2022 Rockefeller Foundation-Acumen Food Systems Fellowship

Deadline: December 1, 2021.

The Rockefeller Foundation-Acumen Food Systems Fellowship is an intensive, one-year leadership development program offered through Acumen Academy, the world’s school for social change. The inaugural Food Systems Fellowship will introduce moral leadership concepts to a globally diverse cohort of 20 food systems leaders who are creating more inclusive, nourishing and regenerative food systems. With leading food systems facilitators, Fellows will participate in a blend of immersive seminars, workshops, and self-directed leadership experiments. The program will combine in-person and virtual learning over the course of the Fellowship year.
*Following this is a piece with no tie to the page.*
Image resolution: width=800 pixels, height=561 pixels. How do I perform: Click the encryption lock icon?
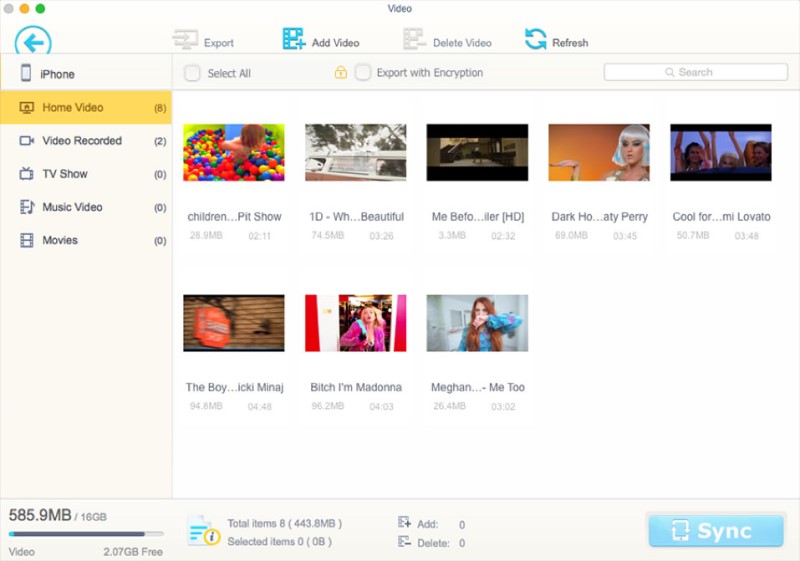pyautogui.click(x=341, y=73)
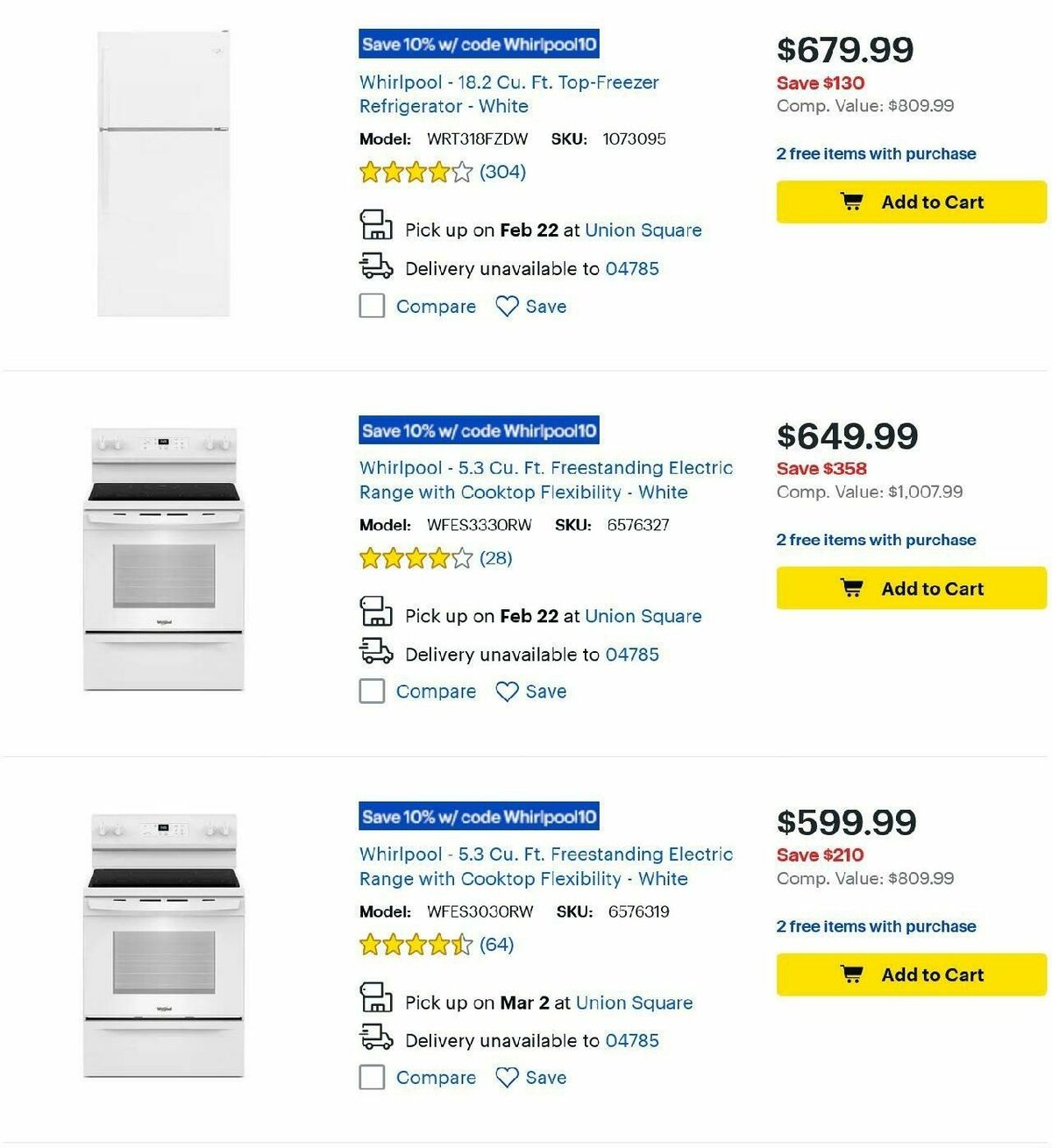Click the delivery truck icon for WFES3330RW range
This screenshot has height=1148, width=1052.
pyautogui.click(x=377, y=652)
After Year 1 of the Fellowship, Food Systems Fellows will join Acumen’s global community of social innovators building a world without poverty and injustice

ELIGIBILITY

To be eligible for the Food Systems Fellowship, you should:
• Currently lead or be a part of building an organization or initiative that exists to tackle poverty or injustice within food systems.
• Demonstrate a long term commitment to food systems work including more than 5 years of work experience in the sector anywhere in the world.
• Be in a position of leadership where you work, meaning you have the capacity to influence change
• Demonstrate self-awareness and the ability to challenge yourself to grow as a leader.
• Live in a place with telephone and internet coverage so that you can actively participate in an online learning environment.
• Have the ability to read and write texts of medium complexity in English and basic handling of social platforms (e.g. Whatsapp) so that you can be an active member of the community.

BENEFITS

The Fellowship curriculum is centered around the principles of moral leadership, grounded in the context of global food systems:

  1. Adaptive Leadership: Based on Ron Heifetz’s work, Adaptive Leadership is a practical leadership framework that supports Fellows’ ability to catalyse and embrace the gradual and meaningful process of creating change in food systems.
  2. Authentic Voice: Grounded in Marshall Ganz’s life’s work, the Authentic Voice curriculum allows Fellows to develop the capacity to articulate a hopeful vision for food systems, speak across lines of difference, and move others into action.
  3. Good Society Readings: Modeled off The Aspen Institute, the Good Society Readings explore the meaning of a just society, and the moral and historical foundation of social change through text based dialogue.
  4. Managing Polarities: Based on Barry Johnson’s work, Polarities aims to cultivate an individual’s ability to lead effectively when opposing but interdependent and equally important values are in tension.
  5. Systems Thinking: Fellows will immerse themselves in an understanding of food systems by navigating the actors within these systems, the linkages between them, and the enabling environment around them.